Eine Widmung, über die wir Heutigen uns wundern. Aber die früheren Generationen hatten ein anderes Verhältnis zum Tod. Er war in ganz anderer Weise Bestandteil ihres Alltags. Claudius hatte schon als Kind etliche Geschwister sterben sehen, zuletzt den geliebten Bruder, mit dem er ins Studium gezogen war und der an den Pocken starb. Drei seiner Kinder starben in den Armen ihrer Eltern, zuletzt mit 21 Jahren eine blühende Tochter. Der Tod war als stiller Begleiter in jedem Haus präsent und die Not des Sterbens nichts Unbekanntes. Und diese Allgegenwart ließ sich nur ertragen, indem man ihn als düsteren Freund verstand. Freund Hain eben, auf seine Art ein Tor zum Leben. Dass wir endlich sind, macht unser Leben kostbar.

Die Möglichkeiten der modernen Medizin haben unser Verhältnis zum Tod verändert. Sie bekämpft ihn als Feind und diese Vorstellung hat sich bei vielen durchgesetzt. Doch wer den Tod wie Matthias Claudius als Pförtner zum ewigen Leben versteht, blickt anders auf ihn als der, der ihn mit der modernen Medizin zum Feind erklärt.

"Bin Freund und komme nicht, zu strafen/ Sei guten Muts. Ich bin nicht wild/Sollst sanft in meinen Armen schlafen"

Der Tod und das Mädchen. Dabei war Claudius die Furcht und das Zittern vor dem Tod nicht fremd. Er hat es, wie immer, in Worte von kunstvoller Kunstlosigkeit gefasst:

Ach es ist so dunkel in des Todes Kammer,/ Tönt so traurig, wenn er sich bewegt/ Und nun aufhebt seinen schweren Hammer/ Und die Stunde schlägt.
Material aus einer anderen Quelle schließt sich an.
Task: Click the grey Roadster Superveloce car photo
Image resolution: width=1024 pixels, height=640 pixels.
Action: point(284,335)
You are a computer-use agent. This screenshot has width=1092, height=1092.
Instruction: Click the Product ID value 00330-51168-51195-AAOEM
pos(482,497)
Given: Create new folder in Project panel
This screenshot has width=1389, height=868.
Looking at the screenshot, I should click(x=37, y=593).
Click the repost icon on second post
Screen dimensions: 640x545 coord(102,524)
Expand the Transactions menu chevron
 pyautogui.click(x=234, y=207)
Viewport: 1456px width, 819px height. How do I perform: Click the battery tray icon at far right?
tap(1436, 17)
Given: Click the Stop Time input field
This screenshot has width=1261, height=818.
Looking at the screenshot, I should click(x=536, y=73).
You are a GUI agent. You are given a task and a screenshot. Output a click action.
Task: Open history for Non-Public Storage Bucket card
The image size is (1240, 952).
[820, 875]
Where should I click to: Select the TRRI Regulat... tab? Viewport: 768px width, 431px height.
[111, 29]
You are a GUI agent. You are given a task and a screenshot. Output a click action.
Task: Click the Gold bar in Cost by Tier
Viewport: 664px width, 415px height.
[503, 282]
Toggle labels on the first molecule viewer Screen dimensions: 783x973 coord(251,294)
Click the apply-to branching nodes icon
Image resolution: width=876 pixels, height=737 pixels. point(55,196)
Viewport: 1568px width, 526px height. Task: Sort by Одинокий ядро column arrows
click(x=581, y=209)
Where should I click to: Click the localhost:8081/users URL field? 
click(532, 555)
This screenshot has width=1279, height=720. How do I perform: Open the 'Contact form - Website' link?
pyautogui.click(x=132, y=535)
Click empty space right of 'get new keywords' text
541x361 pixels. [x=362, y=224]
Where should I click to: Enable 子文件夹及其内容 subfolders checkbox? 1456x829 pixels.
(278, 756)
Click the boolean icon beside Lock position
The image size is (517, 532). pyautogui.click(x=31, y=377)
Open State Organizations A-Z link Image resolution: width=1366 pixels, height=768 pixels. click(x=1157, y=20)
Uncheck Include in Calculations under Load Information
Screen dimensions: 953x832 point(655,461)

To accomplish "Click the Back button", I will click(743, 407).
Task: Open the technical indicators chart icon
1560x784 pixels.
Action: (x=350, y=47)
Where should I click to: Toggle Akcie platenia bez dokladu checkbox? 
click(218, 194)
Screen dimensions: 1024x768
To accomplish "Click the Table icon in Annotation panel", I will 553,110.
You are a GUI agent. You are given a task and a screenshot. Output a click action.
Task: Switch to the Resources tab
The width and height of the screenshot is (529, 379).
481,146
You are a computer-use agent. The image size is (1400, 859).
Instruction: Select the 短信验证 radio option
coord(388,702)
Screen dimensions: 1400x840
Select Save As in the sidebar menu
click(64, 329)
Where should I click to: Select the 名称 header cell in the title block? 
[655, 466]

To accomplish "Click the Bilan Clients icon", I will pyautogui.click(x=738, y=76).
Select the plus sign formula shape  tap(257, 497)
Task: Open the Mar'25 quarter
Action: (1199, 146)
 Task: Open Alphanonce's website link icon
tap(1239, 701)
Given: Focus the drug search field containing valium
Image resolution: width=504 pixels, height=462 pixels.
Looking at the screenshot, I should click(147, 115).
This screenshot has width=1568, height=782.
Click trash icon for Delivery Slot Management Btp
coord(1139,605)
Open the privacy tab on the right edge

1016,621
Doch der Tod behielt für Claudius nicht das letzte Wort. Das sprach für ihn Christus. Ein Diesseits ohne Jenseits konnte dieser Mann sich nicht vorstellen. Und ein Sterben ohne diese tröstliche Hoffnung auch nicht. Und wie er davon spricht, das kann auch im 21. Jahrhundert einen Menschen tief ins Herz treffen, gerade weil den meisten von uns dieses kindliche Vertrauen verloren ging.

„Wer nicht an Christus glauben will, der muss sehen wie er ohne in raten kann. Ich und du können das nicht. Wir brauchen jemand, der uns hebe und halte, dieweil wir leben und uns die Hände unter den Kopf lege, wenn wir sterben sollen. Und das kann er überschwänglich, nach dem, was von ihm geschrieben steht. Und wir wissen keinen, von dem wirs lieber hätten.“

Matthias Claudius starb am 21. Januar 1815 im Kreis seiner Familie, so wörtlich, „ruhig freundlich und gottergeben.“ (In einer Haltung zum Leben und zum Sterben, die er selbst so beschrieben hat: )Und wer die vierte Strophe von „Der Mond ist aufgegangen“ mit ein bisschen Aufmerksamkeit singt, den übt der alte Matthias Claudius in diese Haltung ein:

"Gott lass dein Heil uns schauen/ Auf nichts Vergänglichs trauen/ Nicht Eitelkeit uns freu’n./ Lass uns einfältig werden/ Und vor dir hier auf Erden/ Wie Kinder fromm und fröhlich sein."